Extrayez mot pour mot, dans l'entretien sur la vie politique roumaine, le passage qui va de « 30:30 Ce parti » jusqu'à « au Parlement européen. ».

== Extrait à lire ==

⟨

29:20 Ce thème est très important pour le paysage politique roumain.
29:24 Oui, bien sûr, le thème de la corruption est très important. La Roumanie a été très importante pendant les dernières années.
29:30 Je pense que toute l'Europe a déjà vu beaucoup de manifestations dans les rues qui ont eu lieu en 2017-2018.
29:45 Ce qui est bien, c'est que la société, pas seulement les politiciens, a les moyens de lutter contre la corruption.
29:54 Si la société va dans la rue et met la pression sur les politiciens, ça aide beaucoup.
30:01 Je pense que la société civile a beaucoup aidé la Roumanie, mais aussi la Commission européenne.
30:07 Ce mécanisme de coopération et de vérification dans la justice a beaucoup aidé la Roumanie pour faire des pas en avant sur l'indépendance de la justice et l'efficacité de la justice.
30:19 Si on regarde les sondages en Roumanie sur ces élections européennes, c'est le parti d'extrême droite Alliance pour l'union des Roumains.
30:26 Vous en parliez, Christiane Bouzoï, c'est un jeune parti qui a été créé il y a trois ans.
30:30 Ce parti arrive en tête des sondages actuellement en Roumanie. Comment vous expliquez cette montée de l'extrême droite en Roumanie ?
30:37 C'était le cas il y a quelques mois. Maintenant, c'est un peu différent parce qu'on a dans le même jour les élections locales.
30:44 Les deux partis de gouvernement, le parti socialiste, membre du groupe socialiste au Parlement européen,
30:50 et le parti national libéral, membre du groupe EPES, qui est aussi le parti du président de la Roumanie,
30:55 ont formé une alliance, une liste commune pour les élections européennes.
31:00 La première place sera bien sûr cette liste. C'est plus de 50 % dans les derniers sondages.
31:09 Aussi, le parti de famille Renew a agroupé quelques petites autres formations politiques.
31:15 Il y a d'autres partis pro-européens comme Repair qui ont des chances pour accéder au Parlement européen.
31:25 Donc, on a réussi à freiner un peu l'accession de l'extrême droite.
31:31 C'est un parti qui s'est développé beaucoup pendant la pandémie, anti-vacciniste, anti-restriction, anti-masque.
31:39 Après, la même rhétorique contre l'Ukraine, très proche de la Russie, la rhétorique au moins,
31:48 contre les partis politiques actuels.

⟩

== Liste des enregistrements ==
⟨

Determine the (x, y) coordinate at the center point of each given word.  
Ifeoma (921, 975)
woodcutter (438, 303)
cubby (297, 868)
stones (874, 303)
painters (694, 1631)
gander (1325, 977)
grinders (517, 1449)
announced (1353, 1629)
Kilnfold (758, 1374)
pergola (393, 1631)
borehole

⟩

== Corrigé ==
30:30 Ce parti arrive en tête des sondages actuellement en Roumanie. Comment vous expliquez cette montée de l'extrême droite en Roumanie ?
30:37 C'était le cas il y a quelques mois. Maintenant, c'est un peu différent parce qu'on a dans le même jour les élections locales.
30:44 Les deux partis de gouvernement, le parti socialiste, membre du groupe socialiste au Parlement européen,
30:50 et le parti national libéral, membre du groupe EPES, qui est aussi le parti du président de la Roumanie,
30:55 ont formé une alliance, une liste commune pour les élections européennes.
31:00 La première place sera bien sûr cette liste. C'est plus de 50 % dans les derniers sondages.
31:09 Aussi, le parti de famille Renew a agroupé quelques petites autres formations politiques.
31:15 Il y a d'autres partis pro-européens comme Repair qui ont des chances pour accéder au Parlement européen.